Section 10.5 Lost, Stolen or Destroyed Certificates. The Board of Directors may direct a new certificate to be issued in place of any certificate theretofore issued by the Corporation which is claimed to have been lost, stolen or destroyed, upon the making of an affidavit of that fact by the person claiming the certificate of stock to be lost, stolen or destroyed. When authorizing such issue of a new certificate, the Board of Directors may, in its discretion and as a condition precedent to the issuance thereof, require the owner of such lost, stolen or destroyed certificate, or such owner’s legal representative, to advertise the same in such manner as it shall require and/or to give the Corporation a bond in such sum, or other security in such form, as it may direct as indemnity against any claim that may be made against the Corporation with respect to the certificate claimed to have been lost, stolen or destroyed.

 

ARTICLE XI

 

GENERAL PROVISIONS

 

Section 11.1 Inspection of Books and Records. Any stockholder, in person or by attorney or other agent, shall, upon written demand under oath stating the purpose thereof, have the right during the usual hours for business to inspect for any proper purpose the Corporation’s records as provided by the Florida Business Corporations Act and to make copies or extracts therefrom. A proper business purpose shall mean a purpose reasonably related to such person’s interest as a stockholder. In every instance where an attorney or other agent shall be the person who seeks the right to inspection, the demand under oath shall be accompanied by a power of attorney or such other writing which authorizes the attorney or other agent to so act on behalf of the stockholder. The demand under oath shall be directed to the Corporation at its registered office or at its principal place of business.

REQUIRED ACTIONS:
**a)** Rewrite the paragraph of the corporate provisions that begins "Section 11.1 Inspection of Books and Records" as a short list, keeping its main facts.
**b)** Carry the corporate provisions forward from the point where they stop.
The rows have no connection to the corporate provisions.

EXTRACTED MATERIAL:
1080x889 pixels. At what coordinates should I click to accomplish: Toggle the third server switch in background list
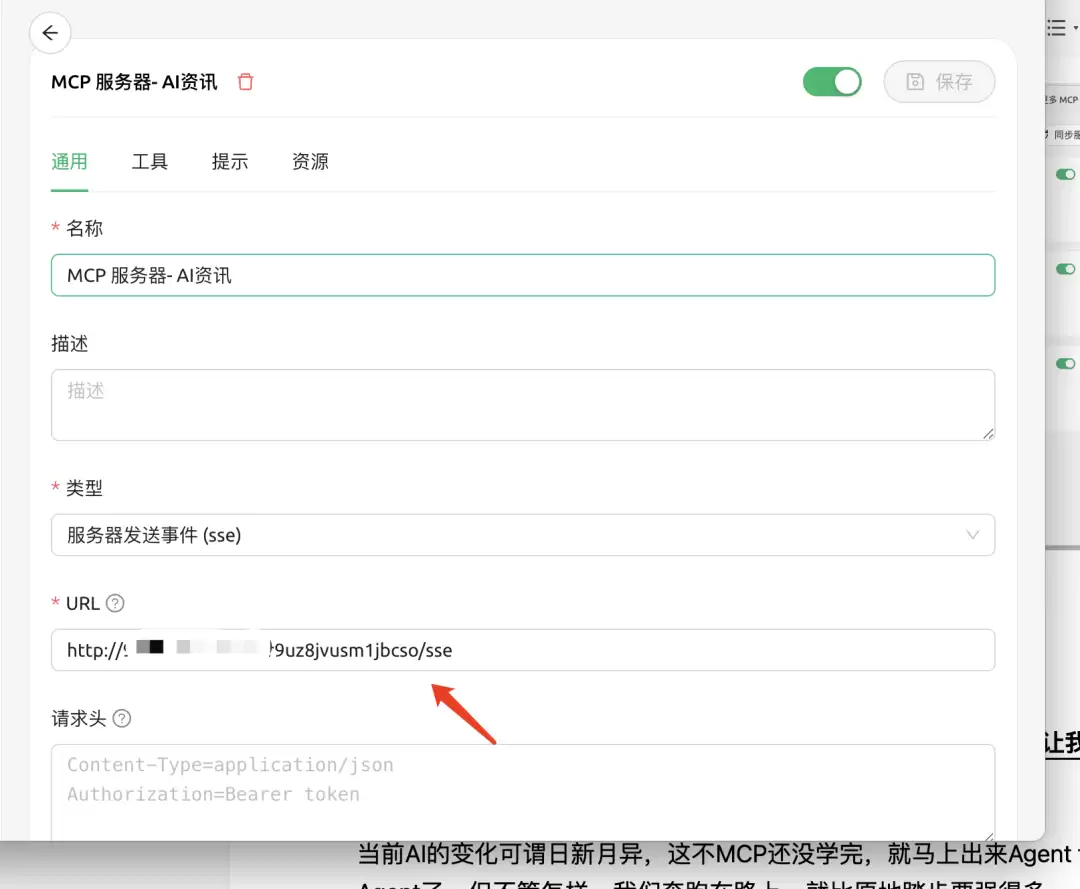click(1066, 363)
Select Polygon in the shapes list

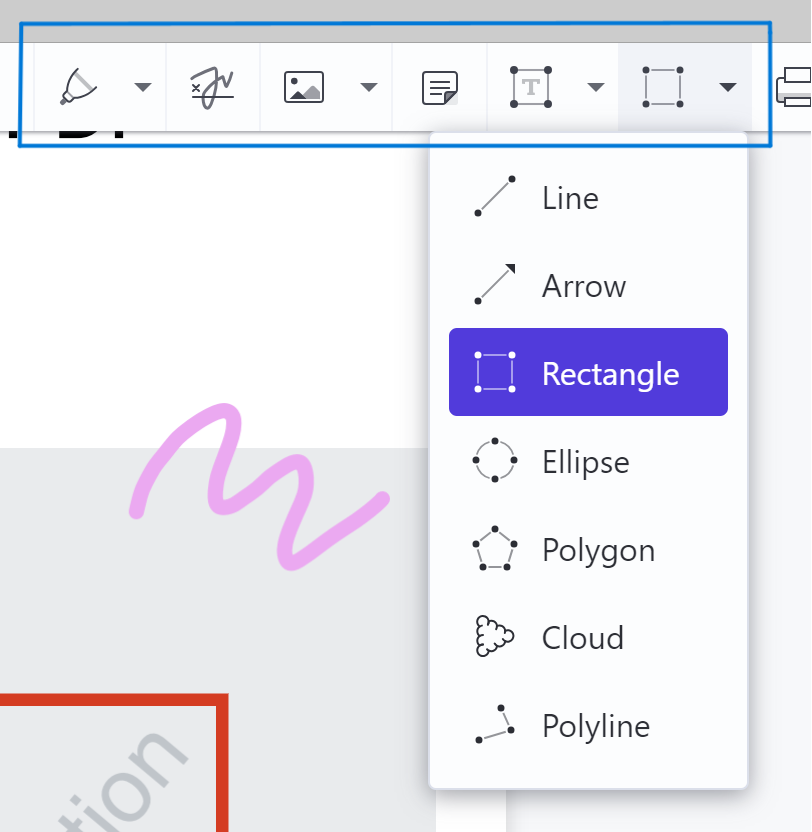597,549
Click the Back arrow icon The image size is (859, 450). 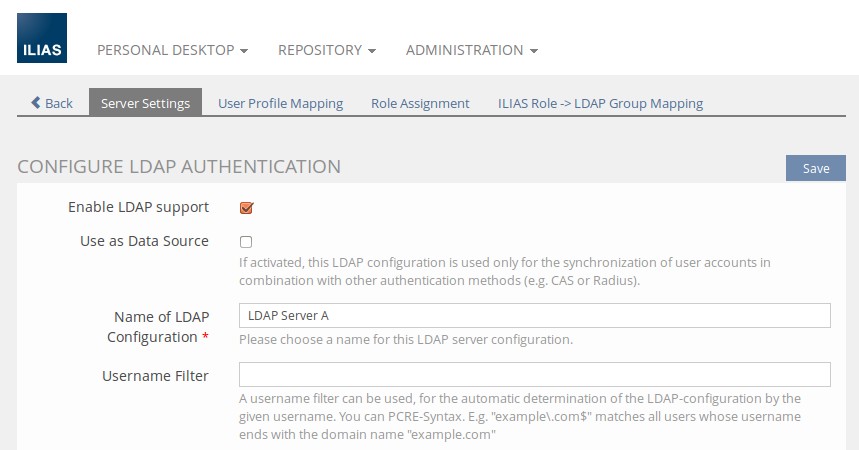click(x=36, y=103)
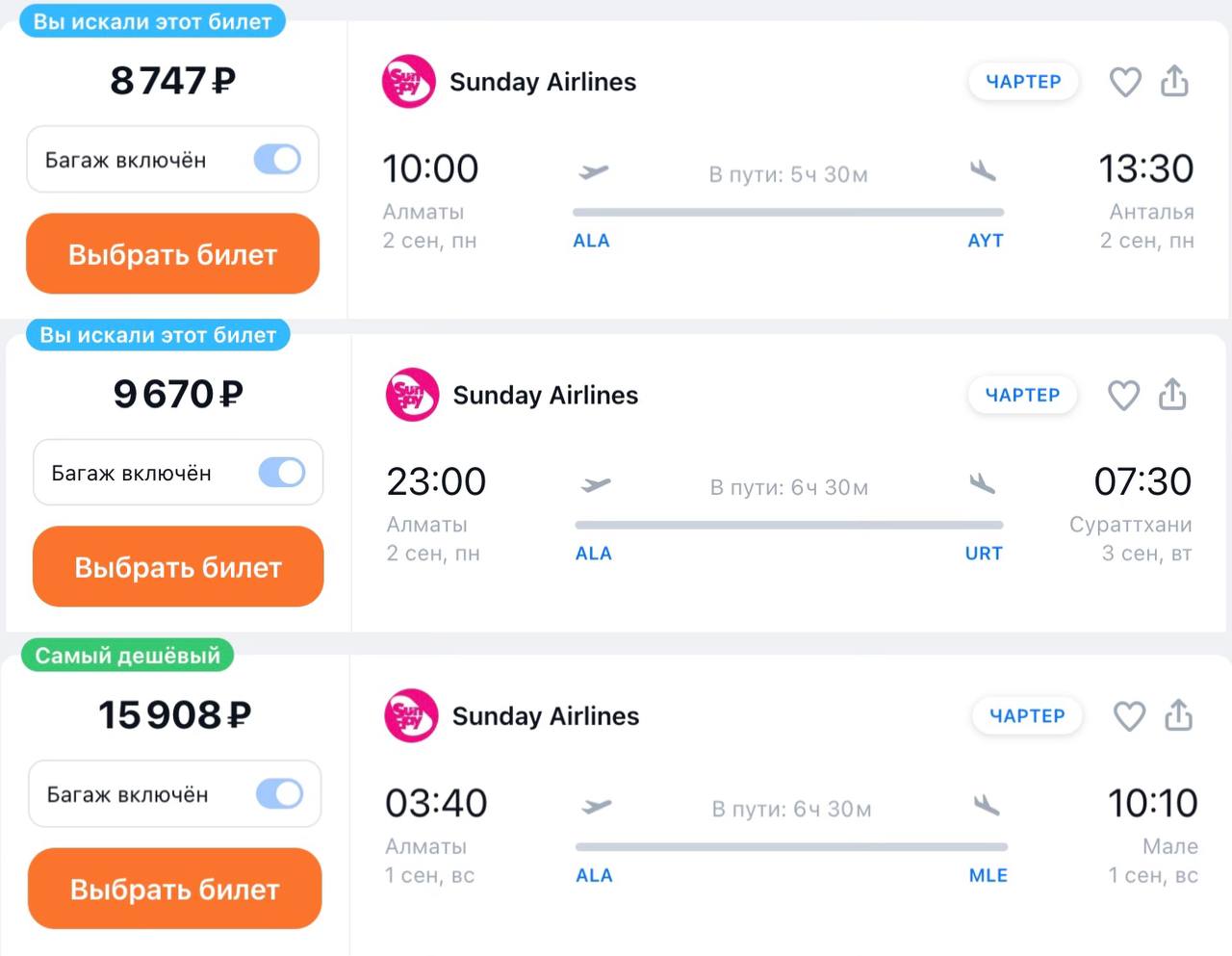
Task: Click the MLE airport code link
Action: pos(988,875)
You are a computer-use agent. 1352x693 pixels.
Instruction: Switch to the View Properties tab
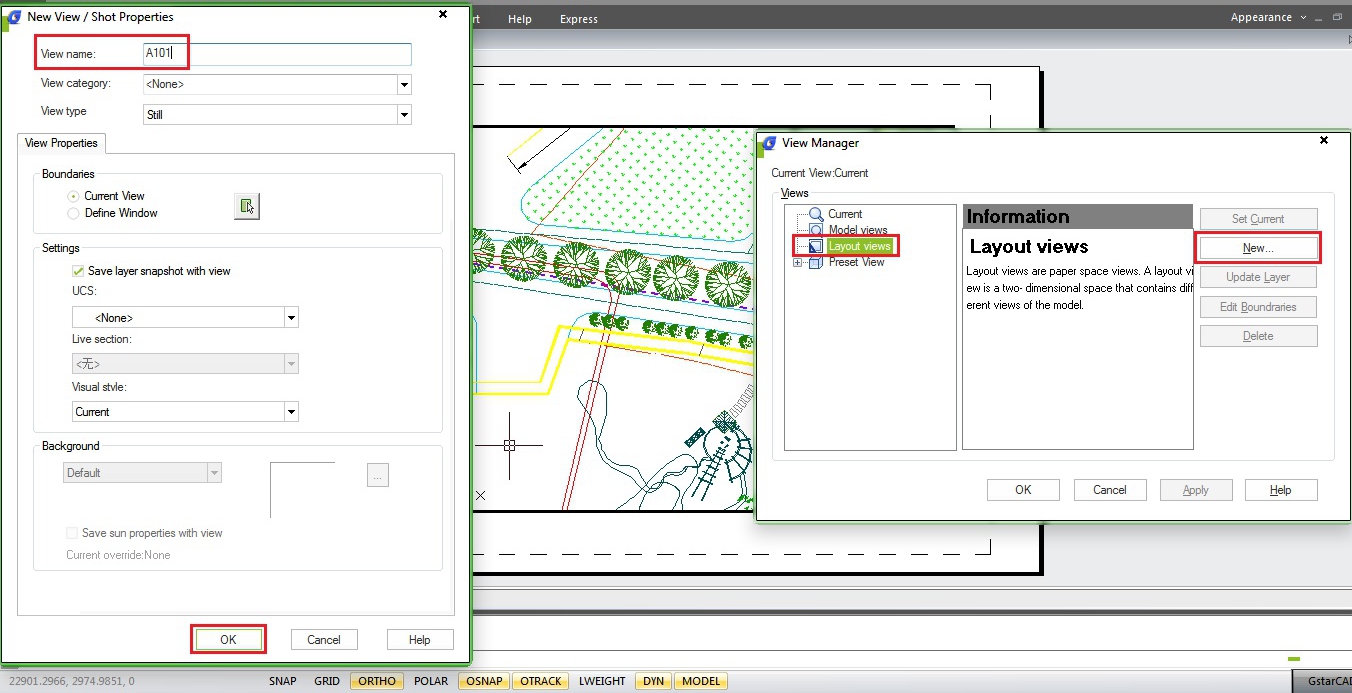click(x=61, y=143)
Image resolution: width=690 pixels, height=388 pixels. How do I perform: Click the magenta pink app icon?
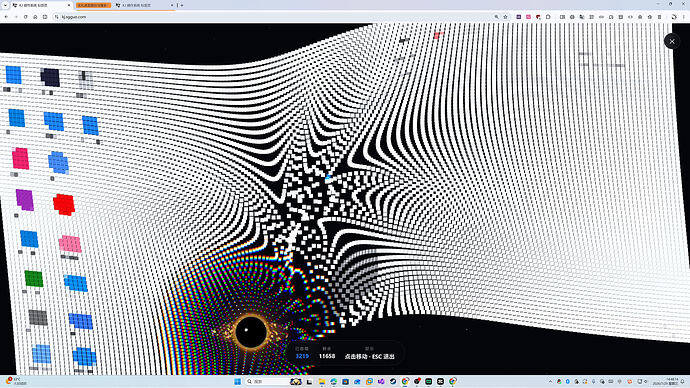click(20, 158)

REPLIES:
**a)**
- Any stockholder, in person or through an attorney or other agent, may inspect the Corporation's records as provided by the Florida Business Corporations Act and make copies or extracts from them.
- The stockholder must make a written demand under oath that states the purpose. Inspection takes place during usual business hours and must be for a proper purpose.
- A proper business purpose is one reasonably related to the person's interest as a stockholder.
- When an attorney or other agent seeks inspection, the demand must include a power of attorney or other writing authorizing that person to act for the stockholder.
- The demand goes to the Corporation at its registered office or its principal place of business.

**b)**
 

Section 11.2 Dividends. Subject to the provisions of the Certificate of Incorporation, dividends upon the outstanding capital stock of the Corporation may be declared by the Board of Directors at any regular or special meeting, pursuant to law, and may be paid in cash, in property or in shares of the Corporation’s capital stock.

 

Section 11.3 Reserves. The Board of Directors shall have full power, subject to the provisions of law and the Certificate of Incorporation, to determine whether any, and, if so, what part, of the funds legally available for the payment of dividends shall be declared as dividends and paid to the stockholders of the Corporation. The Board of Directors, in its sole discretion, may fix a sum which may be set aside or reserved over and above the paid-in capital of the Corporation for working capital or as a reserve for any proper purpose, and may, from time to time, increase, diminish or vary such fund or funds.

 

Section 11.4 Fiscal Year. The fiscal year of the Corporation shall be a calendar year unless otherwise determined by the Board of Directors.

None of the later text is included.